The cli project contains a few utility classes to make implementation of common features across multiple commands easier. Because it is recommended that these classes be used when possible, they are quite well documented, and provide fairly specific information on their behavior, and how to use them. A brief outline will be provided here, along with links to the actual javadoc page.


ADW is _the_ tool for doing recursive directory searches. It provides a Visitor pattern interface, with a set of specific callbacks for the implementor to use. It has many options for controlling what it returns, and with the right configuration, can be made to do very specific searching.


The walker is mainly controlled by FileFilter instances. Multiple filters can be supplied, providing an implied '&&' between each filter. If any of the filters reject the file, then the extending class will not be asked to handle the file. This can be used to create very precise searches by combining multiple boolean filters with specific filter types.

The walker also provides the ability to filter files and directories based on a depth. When the minimum depth is set, files and directories below a given level will not be handled. The directories that are passed to walk() are considered to be at level 0. Therefore setting a min-depth of 0 will not pass those directories to the callbacks. When the maximum depth is set, directories that are at the maximum depth level will not be recursed into. They will however still be passed to the callbacks, pending acceptance by the filter set. Therefore setting a value of 0 to the max level may return the initial directories supplied to walk(), but it will not recurse into them.

Note: Boolean filters are not yet implemented, but they are on the short list.

Extending the walker

Although you can extend the walker to a class of it's own, the recommended design pattern is to implement the walker as a non-static inner class, or an anonymous inner class. This design gives the implemented callbacks of the walker access to the inner structure of the command it's used in. When the walker runs it will pass accepted files and directories to the appropriate callback methods. The walker also has callbacks for specific events, including the beginning and end of a walk, as well as when a SecurityException is encountered when attempting to access a file or directory.

public abstract void handleFile(File)
Tells the implementing class that a regular file has been found and accepted.
public abstract void handleDir(File)
Tells the implementing class that a directory has been found and accepted.
public void handleSpecialFile(File)
Tells the implementing class that a file has been found that is neither a directory or a regular file.
protected void handleRestrictedFile(File)
Tells the implementing class that it has found a file that triggered a SecurityException. By default, this method throws an IOException. This will cause walking to completly halt, which is likely undesired, and so it is highly recommended to override this method to provide suitable error message, and optionally continue walking.
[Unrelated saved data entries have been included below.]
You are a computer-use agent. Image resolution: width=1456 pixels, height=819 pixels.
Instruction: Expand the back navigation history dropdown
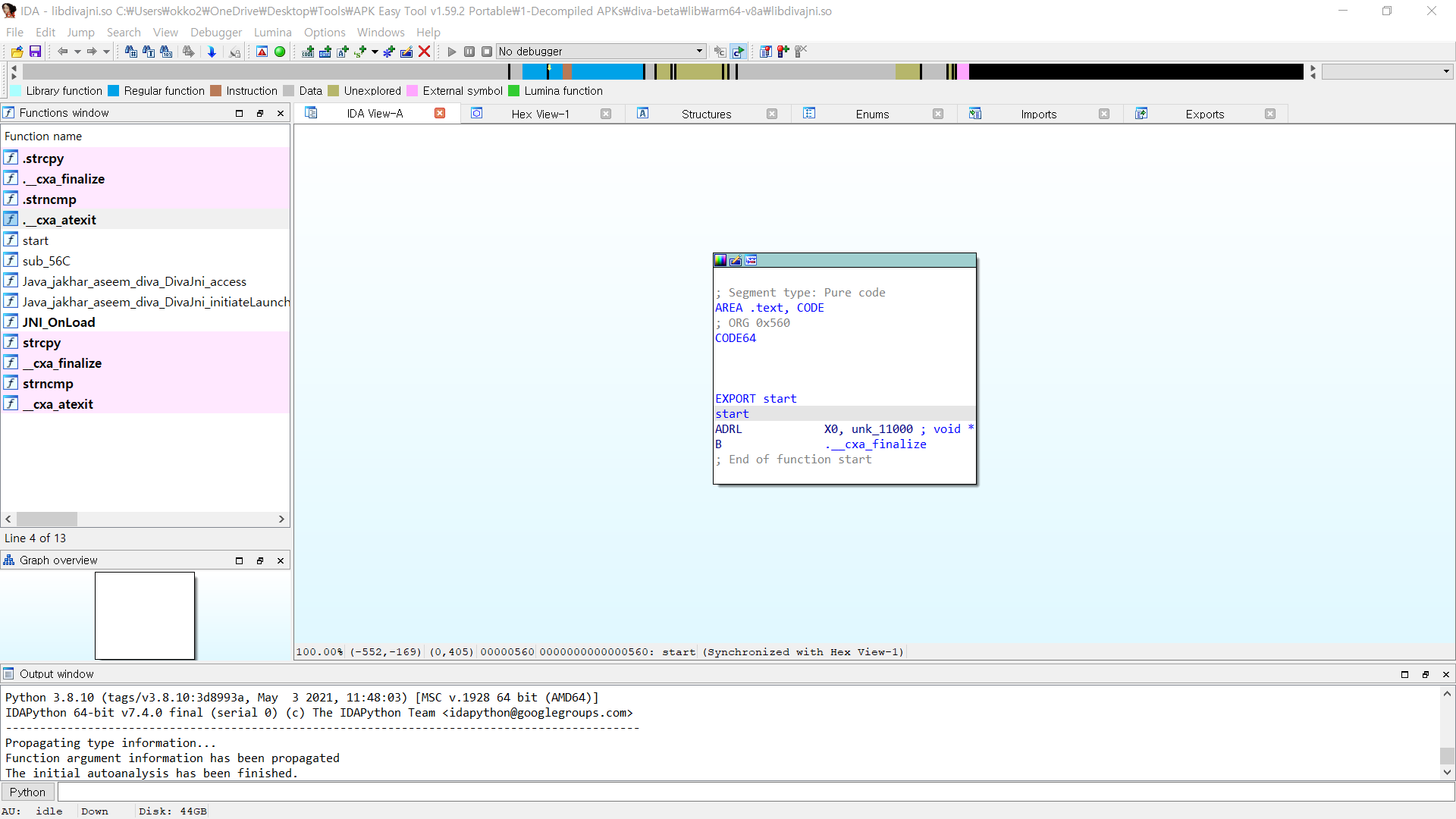(77, 52)
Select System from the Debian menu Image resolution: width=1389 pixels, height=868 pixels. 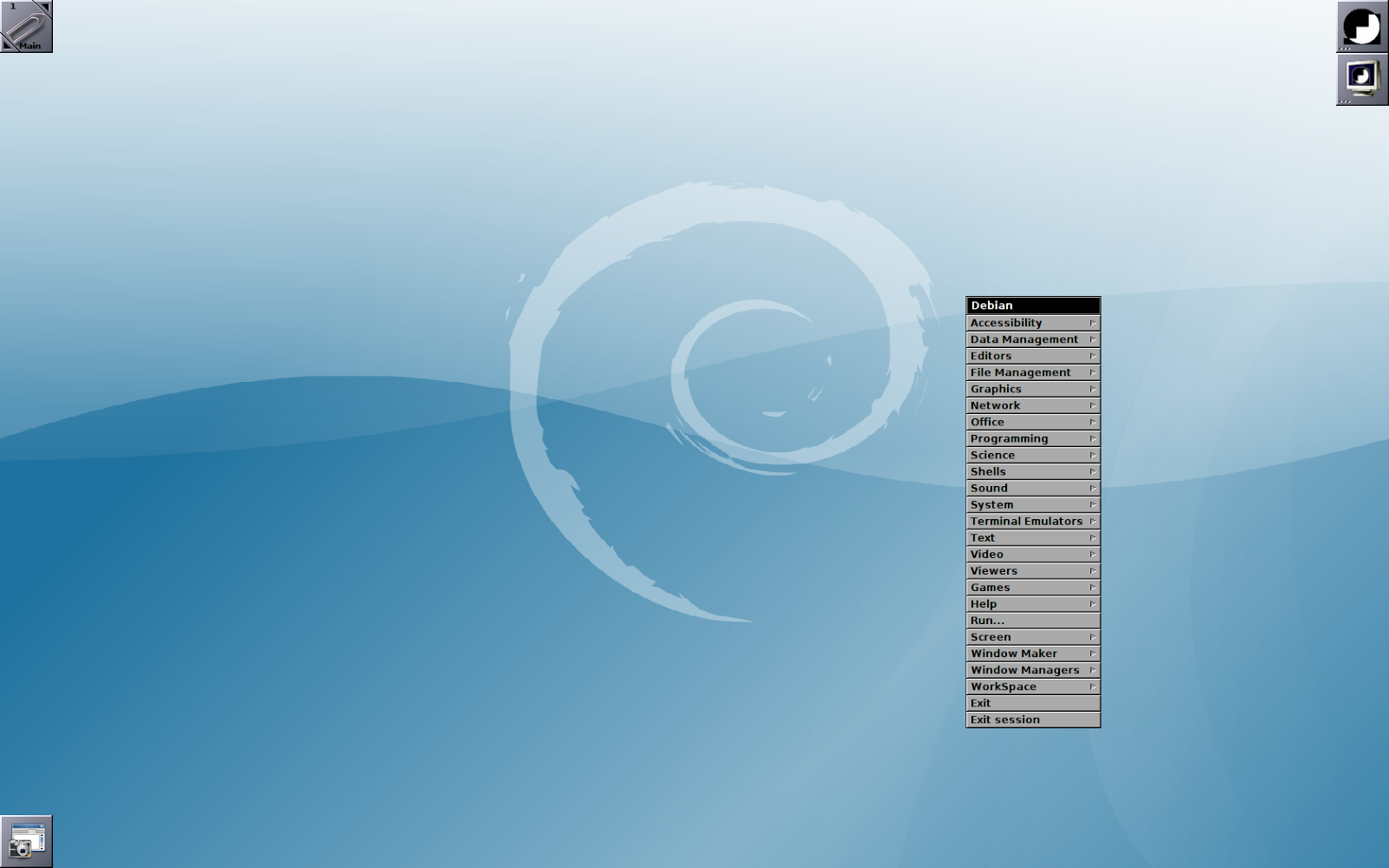[1024, 504]
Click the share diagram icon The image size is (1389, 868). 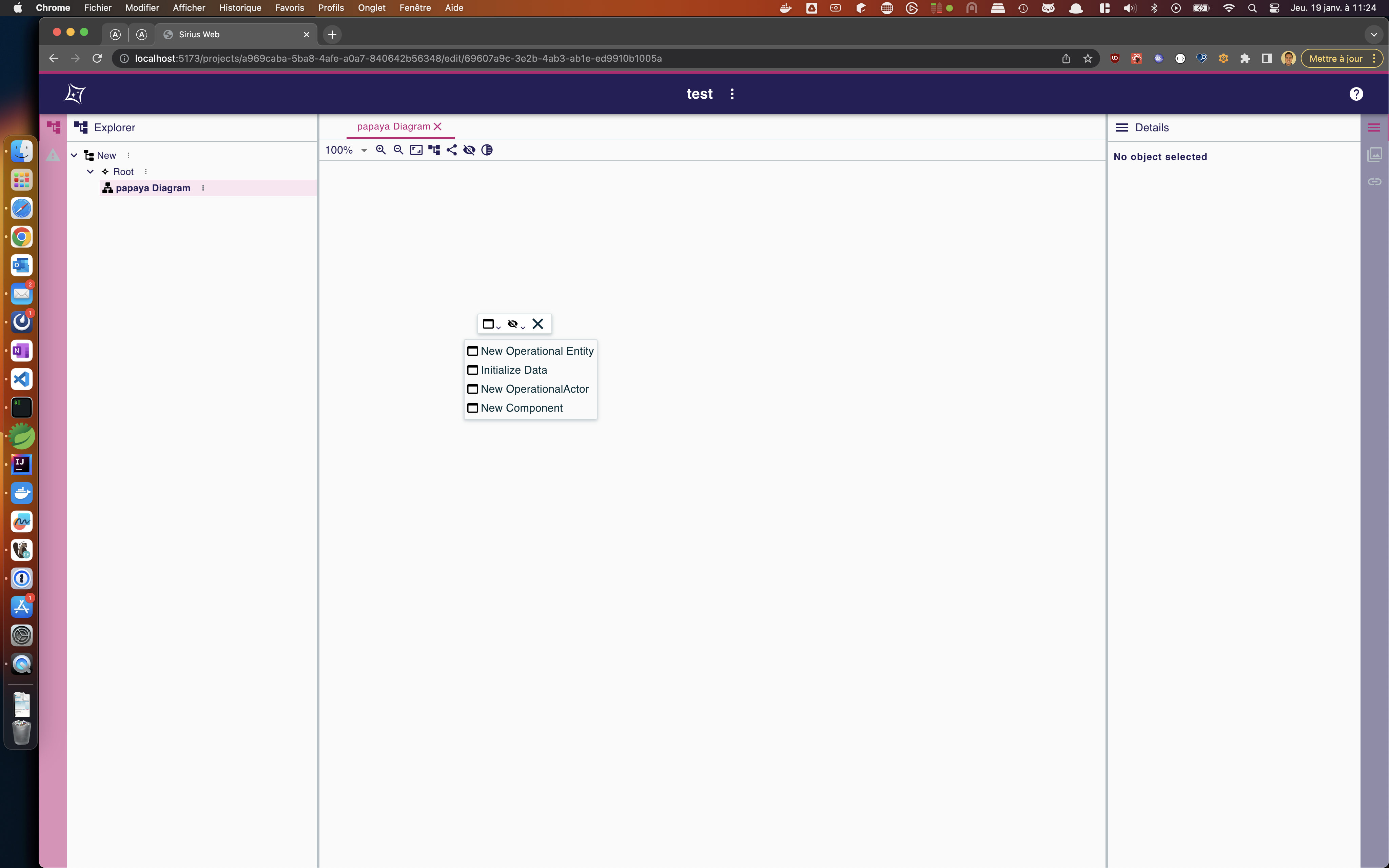tap(452, 150)

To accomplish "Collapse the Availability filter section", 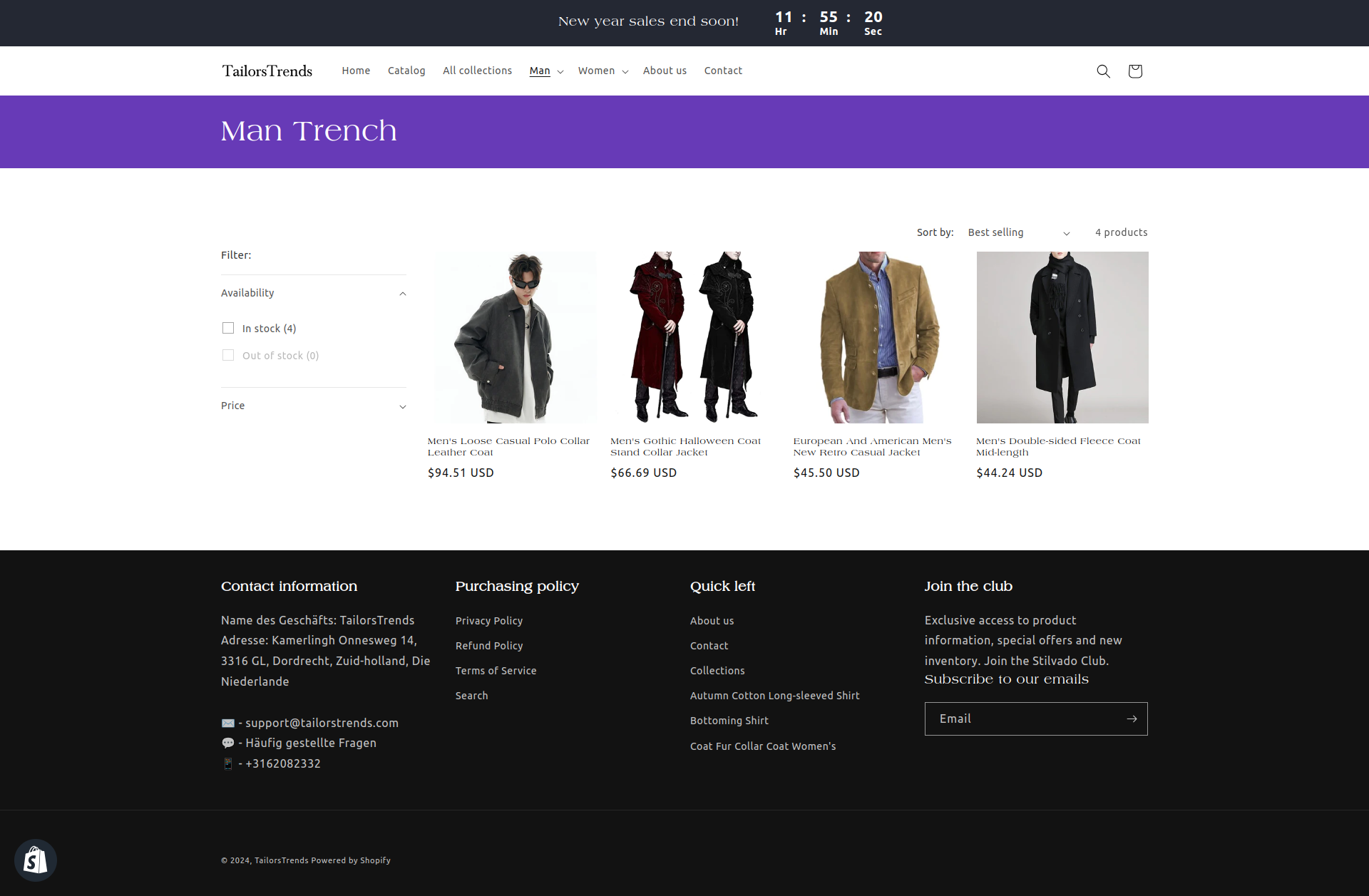I will pyautogui.click(x=403, y=294).
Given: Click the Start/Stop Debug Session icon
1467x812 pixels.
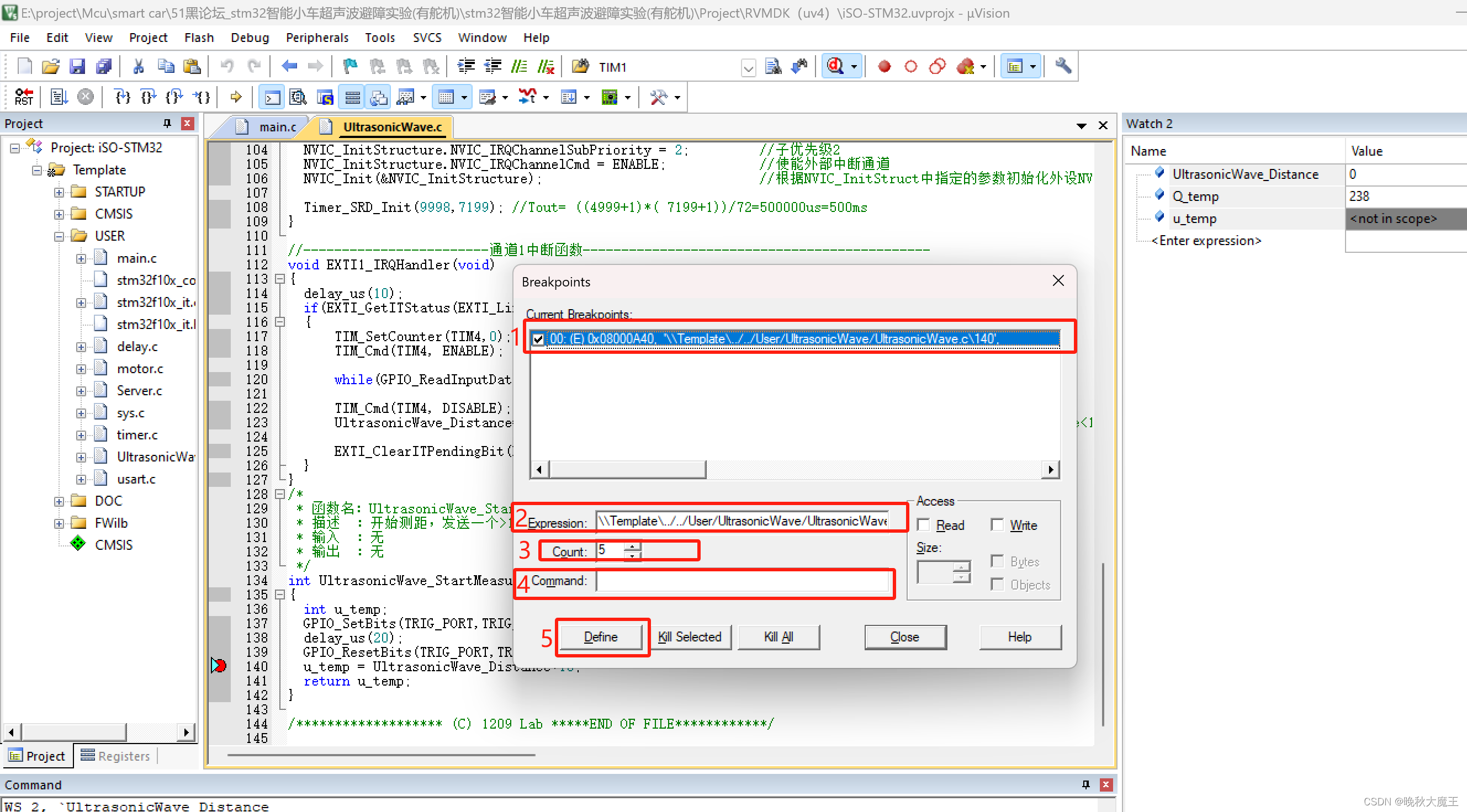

protected void handleStartingDir(File)
Tells the implementing class that it is about to start walking the file system from the given file. This is triggered before the file itself is actually resolved. So the caller has a chance to do some initialization, like possibly changing the current working directory to make a relative path resolve with a different prefix path.
protected void lastAction(boolean)
Tells the implementing class that walking has finished. If the walker stopped walking because it was requested to do so, then the boolean parameter will be true. Otherwise if the walker finished normally, it will be false.